Derek Foulk
Derek Foulk

Reputation: 1902

Merge Multiple Rows Based On Unique Identifier in SQL Server (GROUP_CONCAT for SQL Server)?

I was initially trying to figure this out via PHP, however I have not had much luck...

How Can I Merge All Duplicates In Array Based On One Key's Value?

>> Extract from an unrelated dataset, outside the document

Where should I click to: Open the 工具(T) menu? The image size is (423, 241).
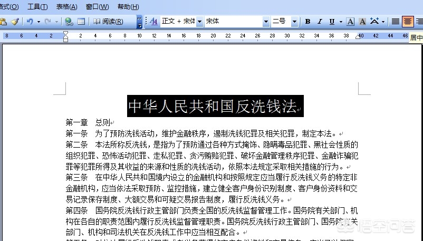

Since I have not found a solution, I decided to try to solve my issue via my SQL query. What I need to know is how can I "merge" the differences between the returned rows in this query?

SELECT
  Item.ID,
  Item.ItemLookupCode,
  nitroasl_pamtable.ManufacturerPartNumber,
  SupplierList.ReorderNumber,
  Item.Notes,
  Item.Description,
  Item.ExtendedDescription,
  Item.Quantity,
  nitroasl_pamtable.SpoofStock,
  Item.Price,
  nitroasl_pamtable.PAM_Keywords
FROM 
   Item
JOIN 
   nitroasl_pamtable ON Item.ID = nitroasl_pamtable.ItemID
JOIN 
   SupplierList ON Item.ID = SupplierList.ItemID
WHERE 
   (Item.ItemLookupCode LIKE '%tp-ac1750%' AND Price > 0.00 AND WebItem = 1)
   OR 
   (nitroasl_pamtable.ManufacturerPartNumber LIKE '%tp-ac1750%' 
    AND Price > 0.00 AND WebItem = 1)
   OR 
   (SupplierList.ReorderNumber LIKE '%tp-ac1750%' AND Price > 0.00 
    AND WebItem = 1)
   OR 
   (Item.Notes LIKE '%tp-ac1750%' AND Price > 0.00 AND WebItem = 1)
   OR 
   (Item.Description LIKE '%tp-ac1750%' AND Price > 0.00 AND WebItem = 1)
   OR 
   (Item.ExtendedDescription LIKE '%tp-ac1750%' AND Price > 0.00 
    AND WebItem = 1)
   OR 
   (nitroasl_pamtable.PAM_Keywords LIKE '%tp-ac1750%' AND Price > 0.00 
    AND WebItem = 1)
ORDER BY 
    Item.ItemLookupCode ASC;

What I think I need (but haven't successfully implemented)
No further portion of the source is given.